We can place some boundries on the latest dates at which this differentiation could have happened (ca. 40 kya and post-Out of Africa ca. 100kya to 125 kya).
It is fair to assume that this population genetic differentiation between West Eurasians and East Eurasians took place geographically someplace between Burma and the Balkans and the far Northeastern African fringe where it borders SW Asia.
It is fair to assume that this divide arose sometime before the ancestral West Eurasian Y-DNA and mtDNA haplogroups reached population genetic fixation frequencies in an ancestral Eurasian population that had both West Eurasian and East Eurasian uniparental haplogroups (it is unappreciated that the divide is too stark to have arisen from founder effect in a fully mixed population that has already reached population genetic fixation with plausibly sized founder populations). At some point in time there had to be a proto-West Eurasian population that included only a subset of the genetic diversity now found in East Eurasians.
But, the process that brought this first order divide in DNA variation about is otherwise very speculative. To the extent that there has since been nearly complete population replacement in SW Asia from the Out of Africa to Out of Arabia era (and everyone agrees that there were Eurasians in Arabia but not elsewhere for some period of time), this could be a case where an absence of evidence is misleading.
"what evidence is there that people from SW Asia diluted European autosomal DNA to any significant extent during the three periods you mentioned?"
Otzi the Iceman's high level of Neanderthal admixture is the strongest piece of evidence.
There is some less definitive but direct evidence from European hunter-gather physical anthropology in the direction of Neanderthal traits, taken together with the known existence of some admixture between the two species.
Dilution of Cro-Magnon DNA by SW Asian or W Asian DNA is definitively established by the dramatic shift in ancient DNA frequencies at the Neolithic boundary in mtDNA haplogroups and between then and the present; archaeology and physical anthropology coroborate this ancient DNA evidence. This dilution was something on the order of 4-1 to 9-1 ratios of SW Asian/W Asian migrant derived DNA haplogroups to Cro-Magnon derived DNA haplogroups (+/- perhaps 50%). So, if Cro-Magnon DNA from ca. 29 kya when Neanderthals went extinct to 10 kya at the start of the Holocene migrations was elevated, their DNA would have been diluted.
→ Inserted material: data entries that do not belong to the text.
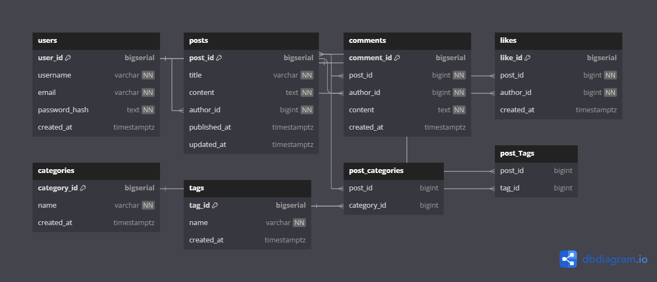Select the post_Tags table header

click(x=535, y=153)
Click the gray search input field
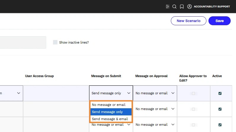The image size is (236, 132). tap(23, 42)
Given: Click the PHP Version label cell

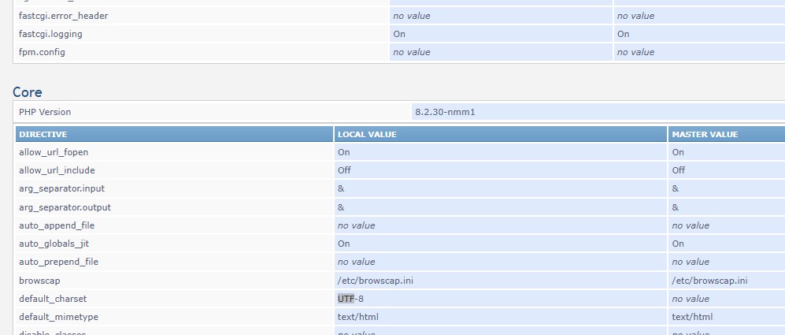Looking at the screenshot, I should [x=45, y=112].
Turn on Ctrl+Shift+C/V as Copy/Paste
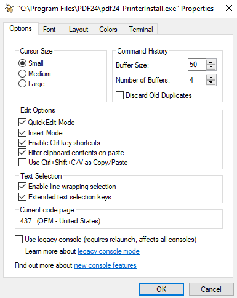Image resolution: width=237 pixels, height=298 pixels. click(22, 163)
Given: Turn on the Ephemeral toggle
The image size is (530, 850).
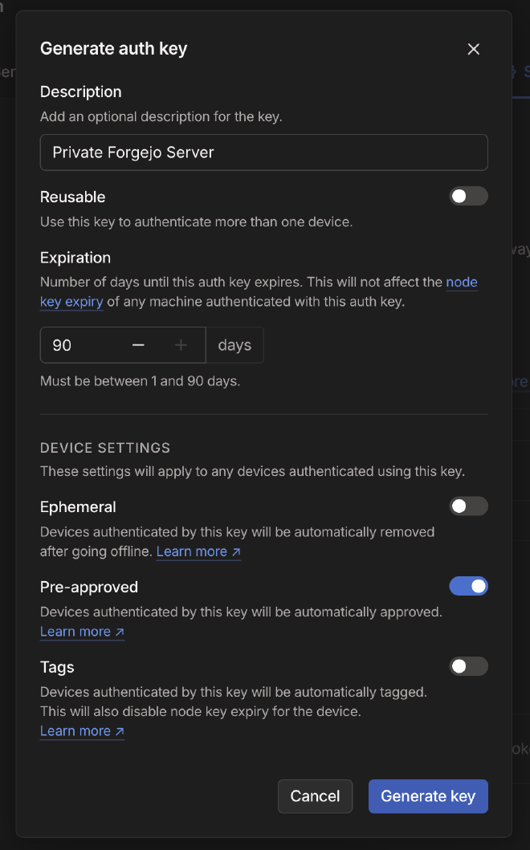Looking at the screenshot, I should (x=468, y=506).
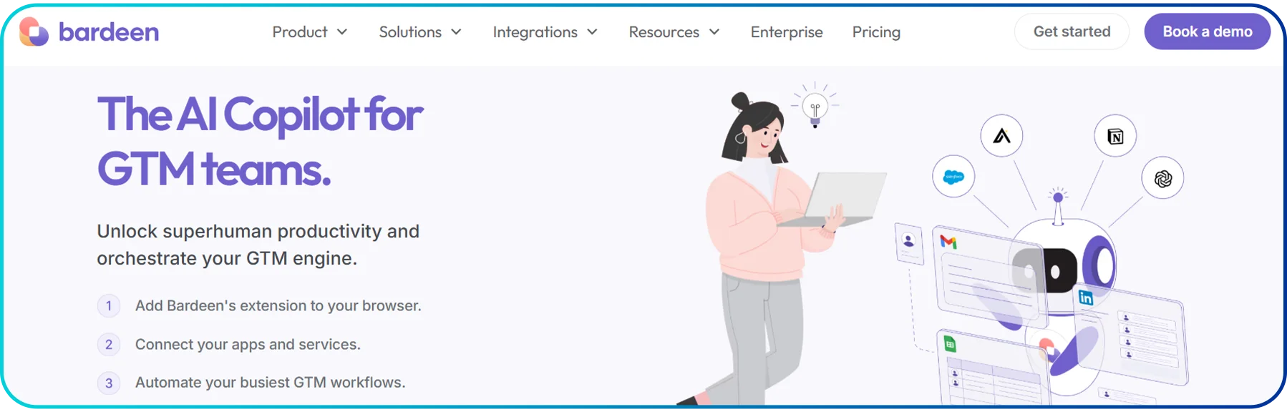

You might be interested in this piece:
ReplyDeletehttp://www.nytimes.com/2013/02/15/science/studying-recent-human-evolution-at-the-genetic-level.html?_r=0
At some point in time there had to be a proto-West Eurasian population that included only a subset of the genetic diversity now found in East Eurasians.
ReplyDeleteAndrew,
However, extant Europeans have similar levels of genetic diversity as East Asians.
Dilution of Cro-Magnon DNA by SW Asian or W Asian DNA is definitively established by the dramatic shift in ancient DNA frequencies at the Neolithic boundary in mtDNA haplogroups and between then and the present; archaeology and physical anthropology coroborate this ancient DNA evidence. This dilution was something on the order of 4-1 to 9-1 ratios of SW Asian/W Asian migrant derived DNA haplogroups to Cro-Magnon derived DNA haplogroups (+/- perhaps 50%).
West Asian - yes. SW Asian? I don't think so (outside of extreme SE Europe). Also, your estimates for replacement are way too high, especially for northern Europeans (who, autosomally, are more HGs than later arrivals).
Finally, Gravettian was the last pan-European culture before LGM, so I would assume that European paleolithic haplotypes and autosomal DNA got fixed during that time - not with Cro-Magnons.